A trademark can consist of words, names, or symbols used to uniquely identify a source of goods. Trademark rights arise when the designation is first used in commerce linked to goods or services to indicate the source. Trademark law gives the owner the right to stop others from using a similar mark in connection with similar goods or services if such use would be likely to cause confusion in the marketplace.
Trademarks can be licensed. Trademarks are often licensed in connection with franchises, such as McDonald’s and Taco Bell. Where a trademark is licensed, an owner must take efforts to police the use of the mark so as not to lose right to the mark. This normally takes the form of retaining control over the quality of the goods or services that the licensee provides under the trademark. Accordingly, it is important for the trademark owner to include strong quality control provisions in any license agreement.
In the game industry, a trademark can similarly be licensed to another company to produce game-related products. One example is Blizzard’s the World of Warcraft computer game trademark. Blizzard licenses its trademark to other companies to sell related products such as card games, figurines, and stuffed animals.
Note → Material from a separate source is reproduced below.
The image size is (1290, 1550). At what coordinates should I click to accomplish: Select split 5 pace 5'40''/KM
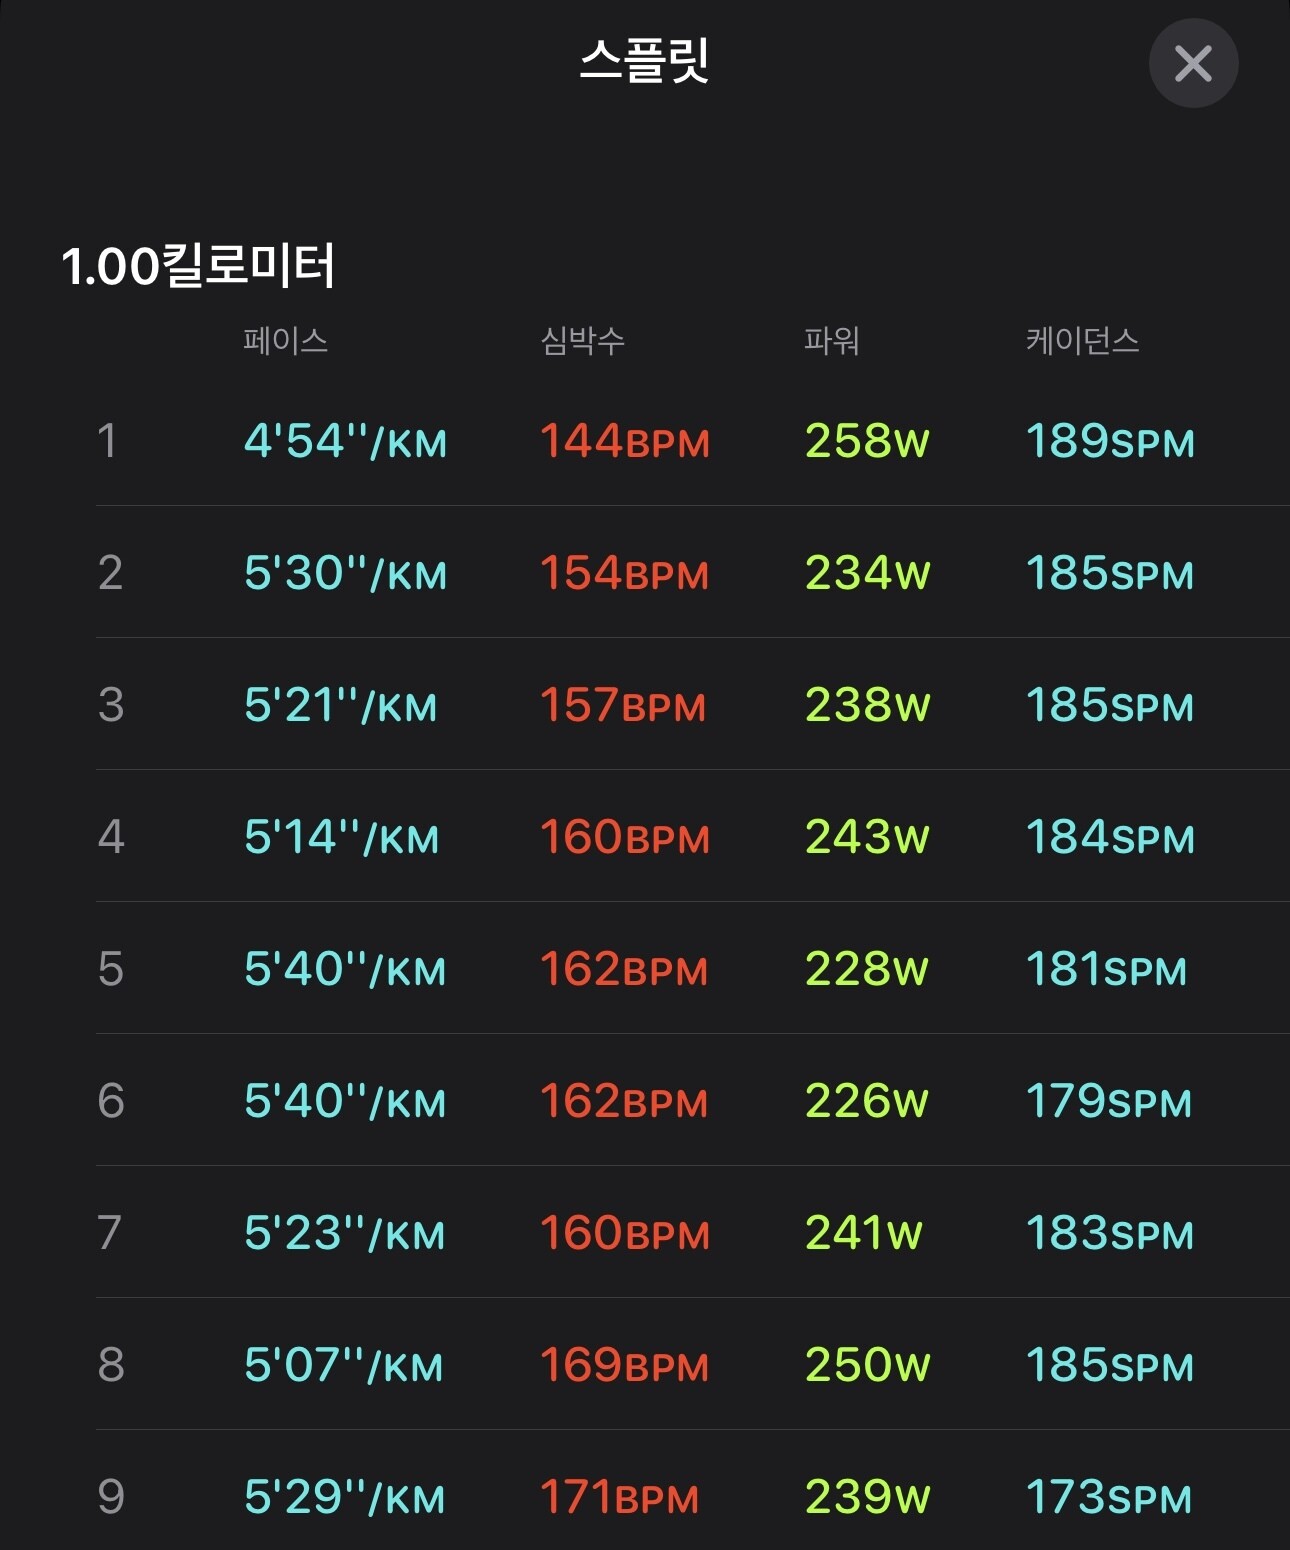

Necessarily, Blizzard carefully monitors the use of its licensed trademark to assure the quality is maintained for the goods being produced, so as not to negatively impact the value of its trademark.
Besides being licensed, a trademark can also be assigned so as to transfer all rights to the mark to a new owner. By definition, an “assignment” is the transfer of all of the rights to another. In contrast, a license is the transfer of only limited rights to use a mark for a limited time.